Given passage —

Installing software
Bioinformatics is a relatively new (It's younger that Erik!) and fast-progressing field. Therefore new software as well as new versions of existing software are released on a regular basis.
During this course as well as during your future career as a bioinformatician ( ;-) ) you will be confronted quite often to the installation of new software on UNIX platforms (i.e. the server you are using at the moment)
Compiled and Interpreted languages
Programming languages in the bioinformatics world - and in general - can be separated in two categories: intepreted languages, and compiled languages. While with interpreted languages you write scripts, and execute them (as we saw with the bash
scripts during the UNIX lesson) it is different for compiled languages: an extra step is required
Compilation
As from Wikipedia, compilation is the translation of source code into object code by a compiler.
That's right. The extra step required by compiled languages is translating the source code, that is the lines of code the programmer(s) wrote into a language that your computer understand better, usually binary (1s and 0s).
The big advantage of compiled languages is that they are much faster than interpreted languages. However, programming in them is usually slower and more difficult than in interpreted languages. Using them or not for a software project is a trade-off between development-time, and how much faster your software could run if it was programmed using a compiled language.
The most popular compiled language is the C programming language, which Linux is mainly written in.
Package Managers
All modern linux distributions come with a package manager, i.e. a tool that automates installation of software. In most cases the software manager download already compiled binaries and installs them in your system. We'll see how it works in a moment
Let us install our first package!
The package manager for Ubuntu is called APT. Like most package managers, the syntax will look like this:
[package_manager] [action] [package_name]
We'll use apt to install a local version of ncbi-blast that you've use previously.
First we search if the package is available
apt search ncbi-blast
There seems to be two versions of it. The legacy version is probably outdated, so let us investigate the other one
apt show ncbi-blast+
It seems to be what we are looking for, we install it with:
apt install ncbi-blast+
Question
Did it work? What could have been wrong?

Explore the material —
**A)** From the passage on installing software, extract the text starting with "The big advantage" and going on through "a compiled language.".
**B)** Answer these questions from the passage on installing software:
(i) What is the package manager for Ubuntu called?
(ii) Which programming language is Linux mainly written in?
(iii) What command is used to search whether the ncbi-blast package is available?

Information provided —
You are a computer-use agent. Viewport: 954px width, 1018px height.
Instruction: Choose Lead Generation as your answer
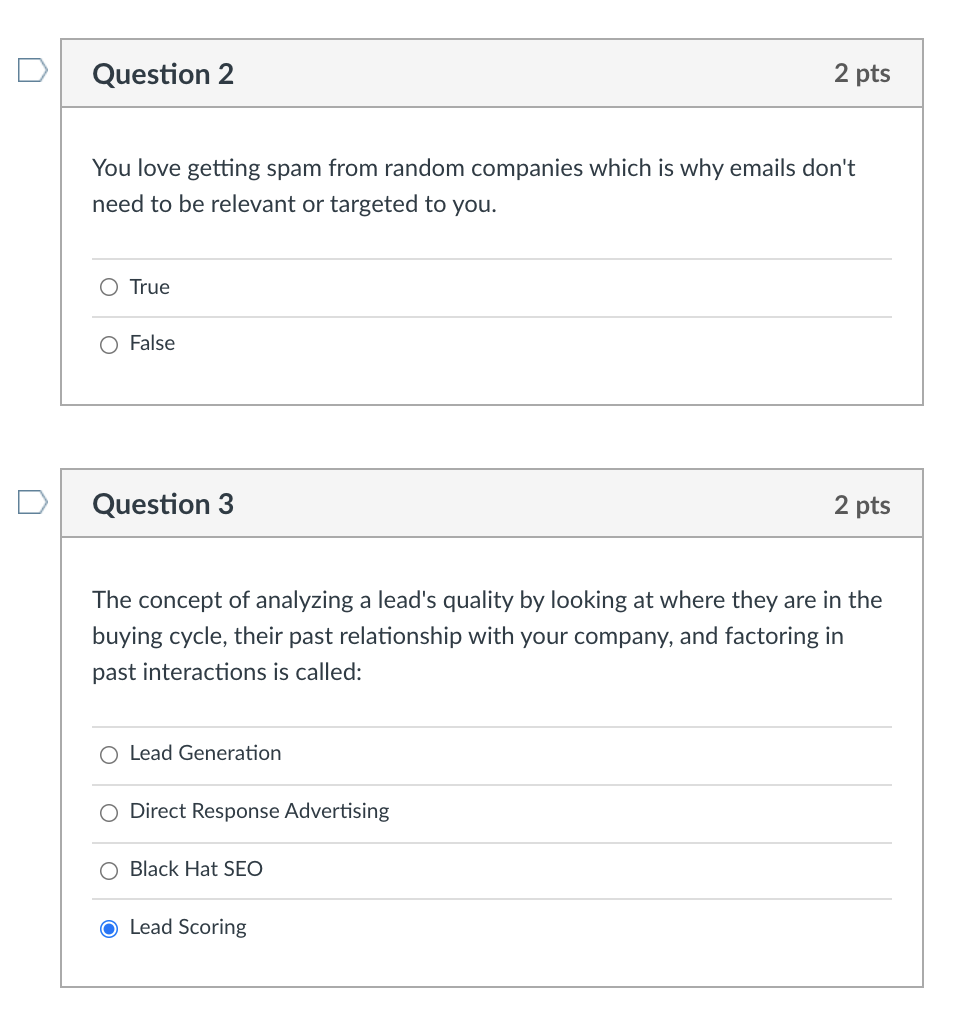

Solved tasks —
**A)**
The big advantage of compiled languages is that they are much faster than interpreted languages. However, programming in them is usually slower and more difficult than in interpreted languages. Using them or not for a software project is a trade-off between development-time, and how much faster your software could run if it was programmed using a compiled language.

**B)**
(i) APT
(ii) The C programming language
(iii) apt search ncbi-blast